At first the bet was about whether Job would remain faithful to God if he lost his wealth and his family (1:6-12). Then, when he did remain faithful, the bet continued: would Job still be faithful if he also lost his health (2:1-6)? Job’s situation became quite miserable. Even so, he asked, “Shall we receive the good at the hand of God, and not receive the bad?” The narrator rounds off this section with this summary: “in all this Job did not sin with his lips” (2:10).

But he did speak up to wish he had never been born (3:1-10); and he was ready to die (3:20-22), because God had shut him in all alone (3:23) – a hint of an intuition that God was the one who had allowed this to happen to him, though within the narrative he could not know the extent to which God had made the deliberate decision for his life to get wrecked.

And his friends – Eliphaz the Temanite, Bildad the Shuhite, and Zophar the Naamathite – came to mourn with him.
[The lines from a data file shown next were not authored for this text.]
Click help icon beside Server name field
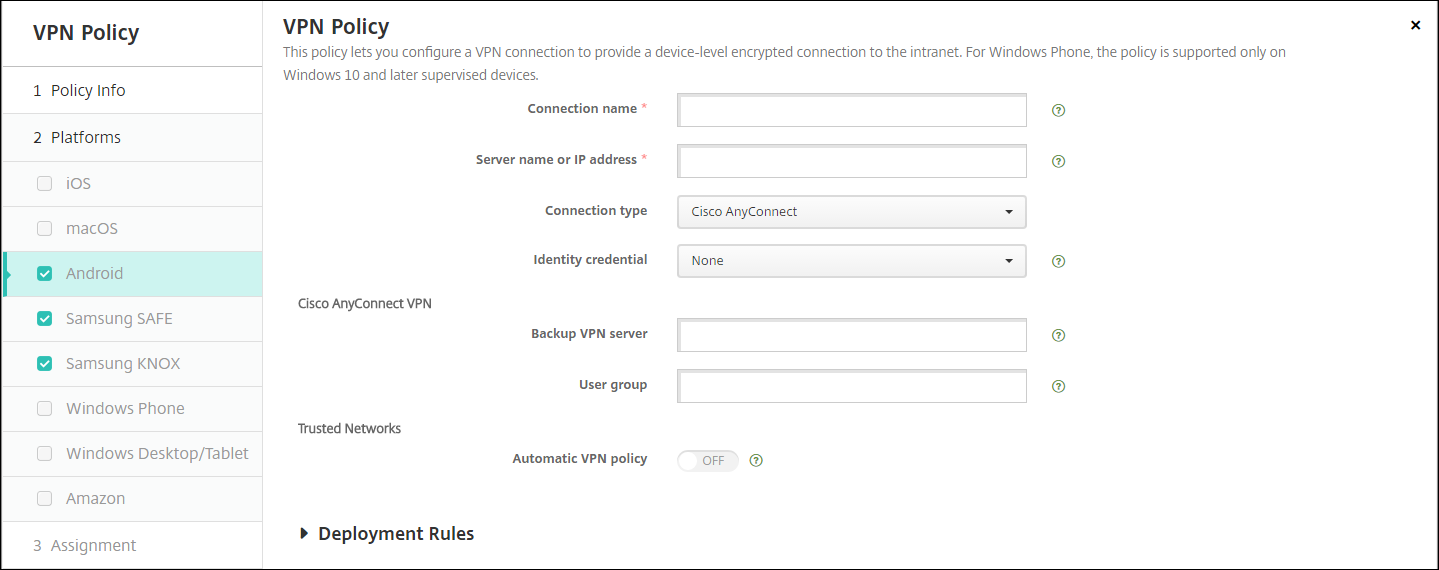The height and width of the screenshot is (570, 1439). pyautogui.click(x=1058, y=161)
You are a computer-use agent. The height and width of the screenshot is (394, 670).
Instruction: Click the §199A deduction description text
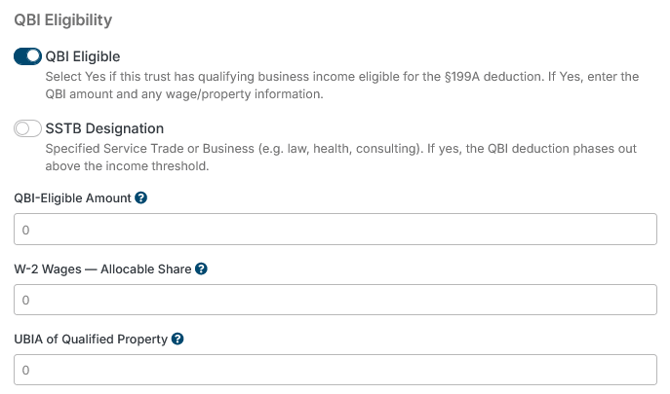[x=342, y=85]
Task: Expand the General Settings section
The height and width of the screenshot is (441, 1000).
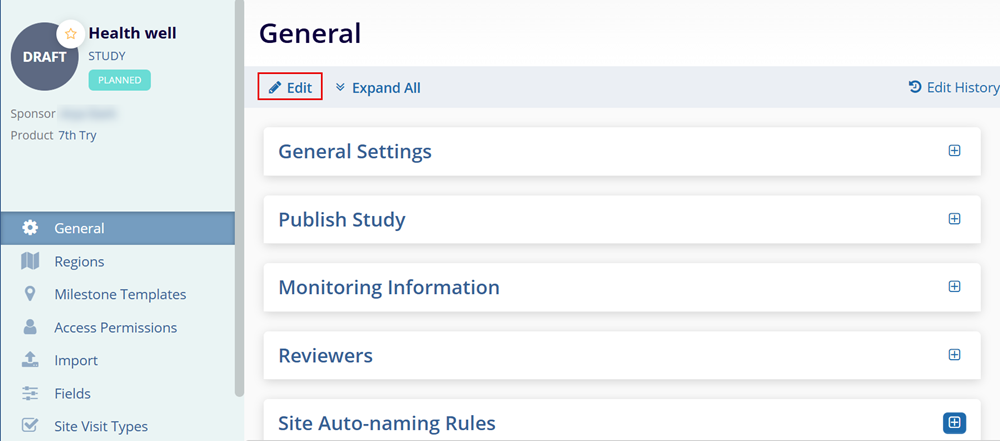Action: (954, 151)
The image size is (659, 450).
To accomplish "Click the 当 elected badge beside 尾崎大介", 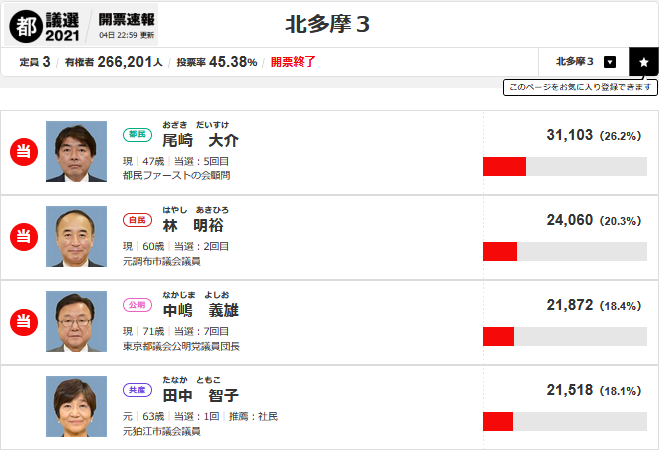I will (x=23, y=151).
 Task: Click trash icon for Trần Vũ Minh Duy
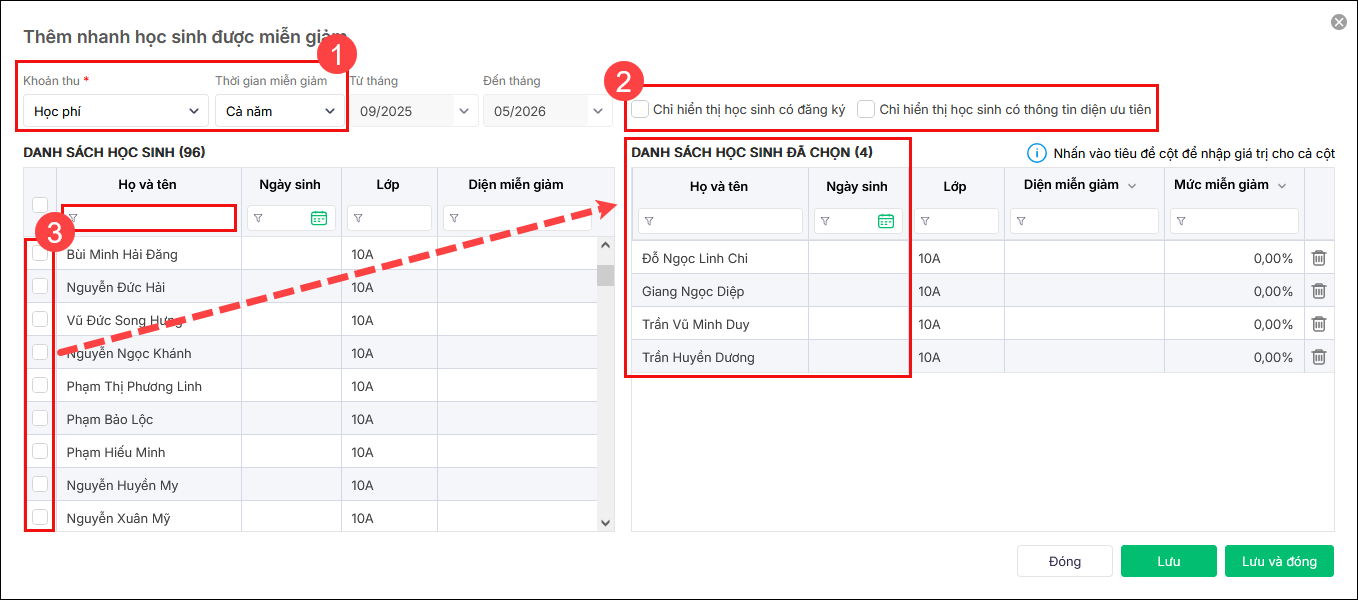click(1319, 324)
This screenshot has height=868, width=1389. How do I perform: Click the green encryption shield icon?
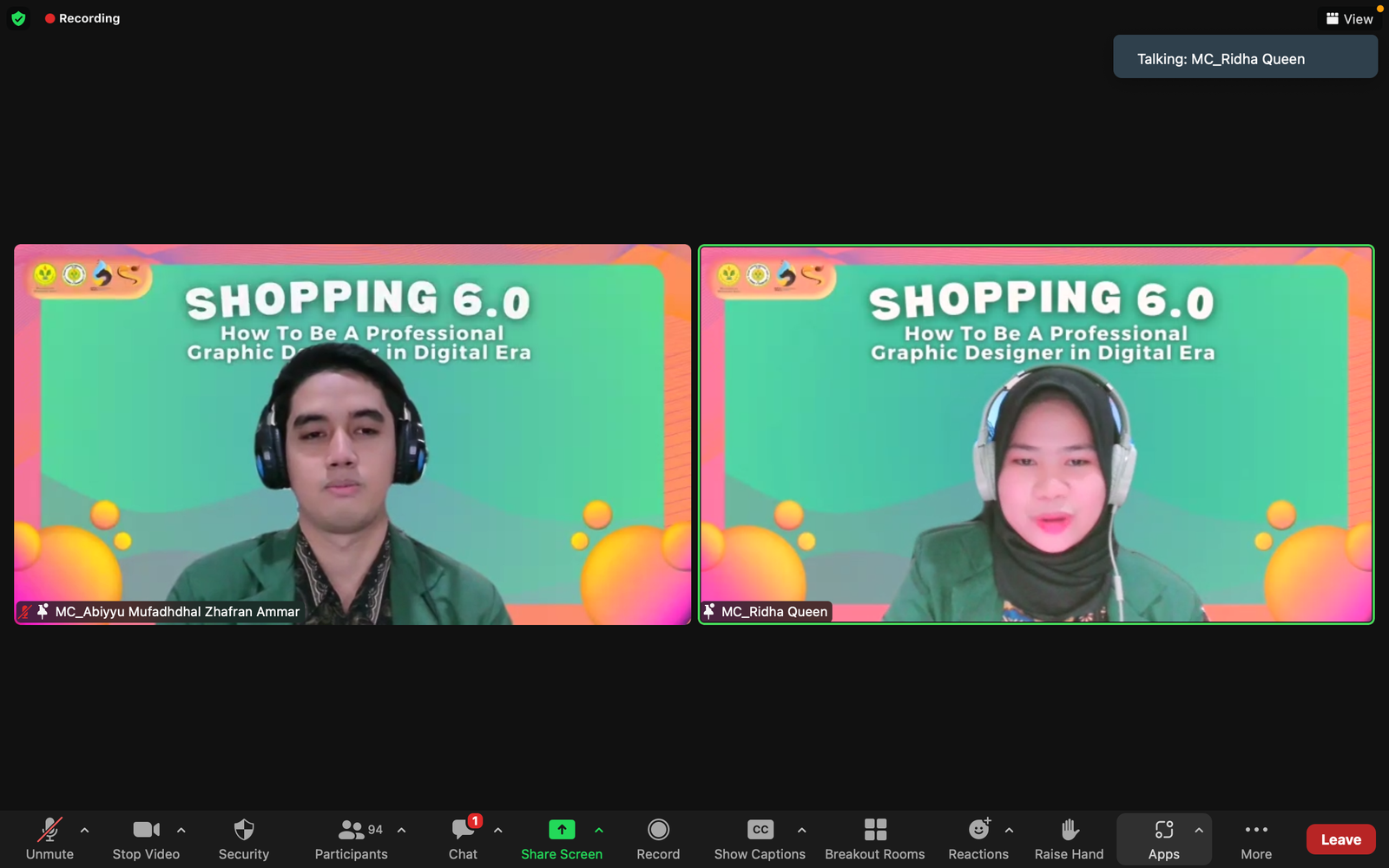18,18
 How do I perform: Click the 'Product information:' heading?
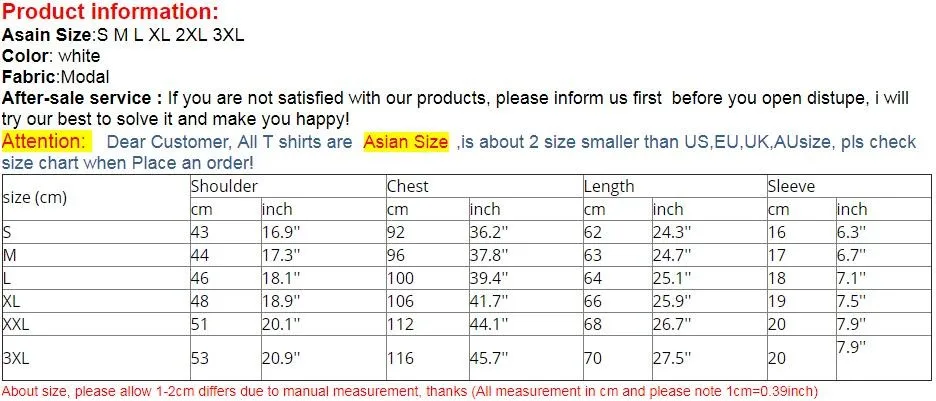(110, 11)
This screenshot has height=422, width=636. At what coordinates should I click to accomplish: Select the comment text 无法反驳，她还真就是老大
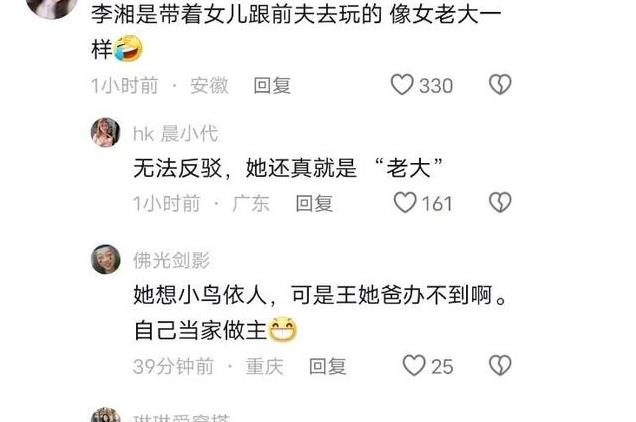pos(288,168)
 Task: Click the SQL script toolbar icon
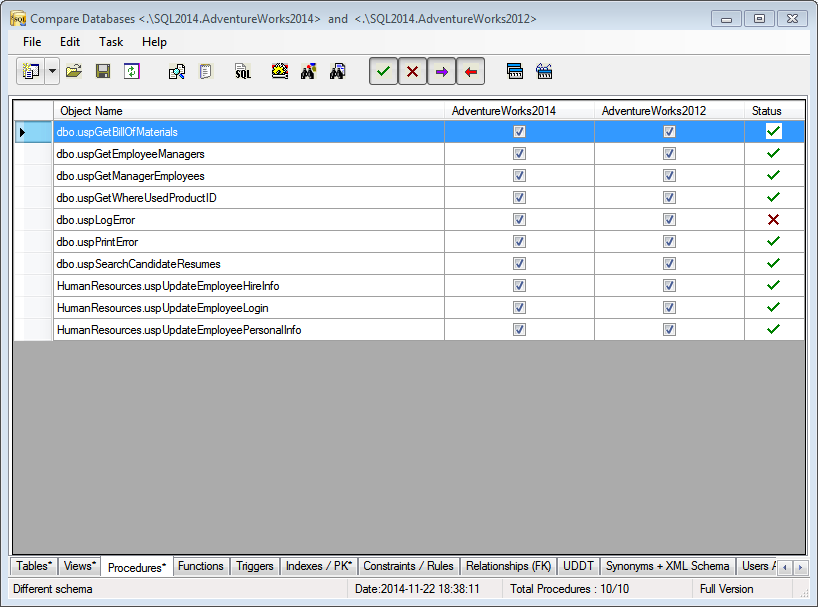point(243,71)
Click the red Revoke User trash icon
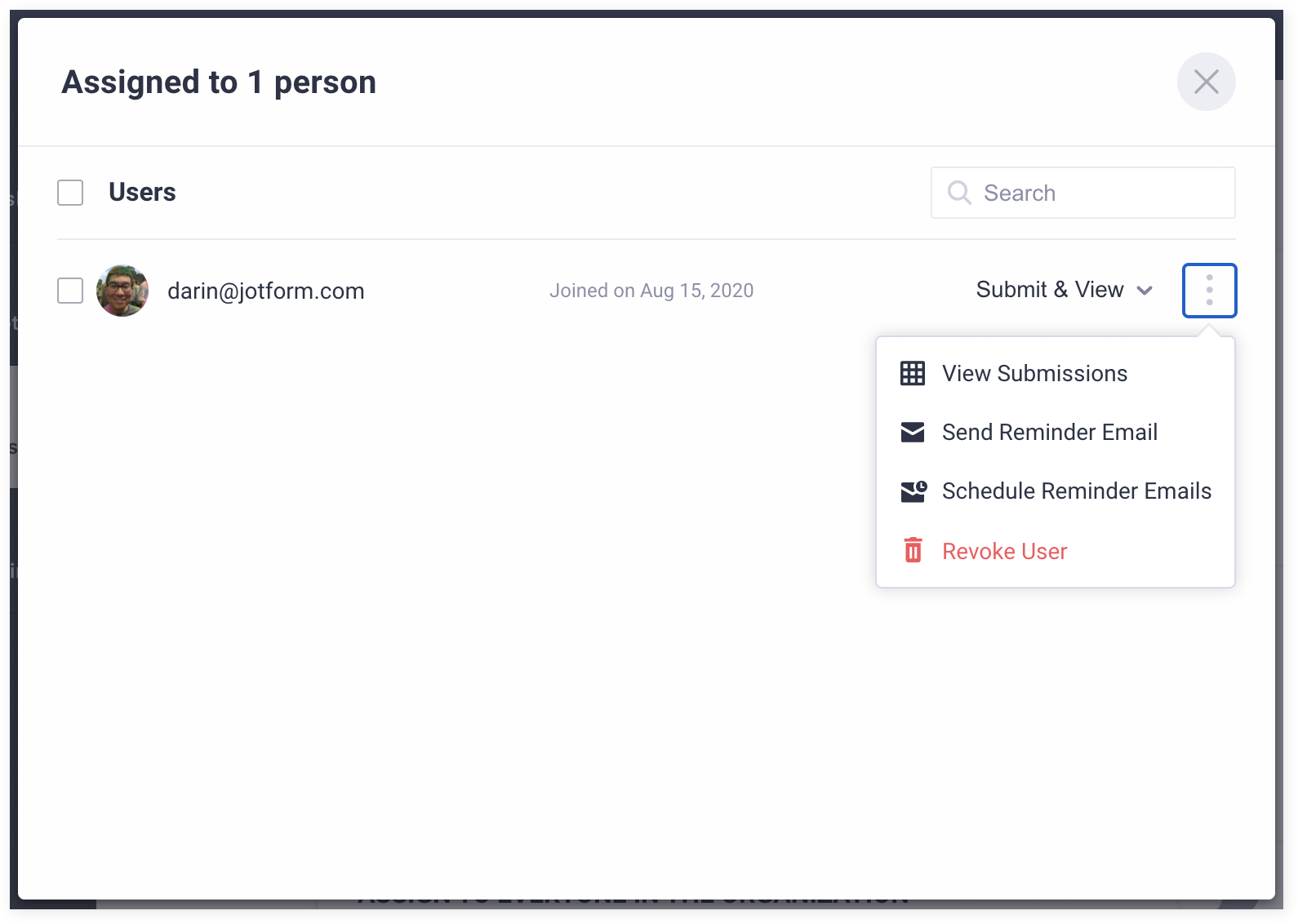The image size is (1298, 924). [x=913, y=551]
They cried aloud when they saw him from afar (2:12), and then sat with him in silence for a week, acknowledging the depth of his suffering (2:13).

* * * * *

In the midst of all the pain of the world, O Lord, give us the courage and compassion to go to those who suffer, and to sit with them in their sorrow, though we may only be able to sit in silence for a long time because we know no words to say.

One response to “The Bet (Job 1-3)”

  1. So, I found this interesting in studying up on Job using the Jewish Study Bible, 2nd edition. This made me think of you…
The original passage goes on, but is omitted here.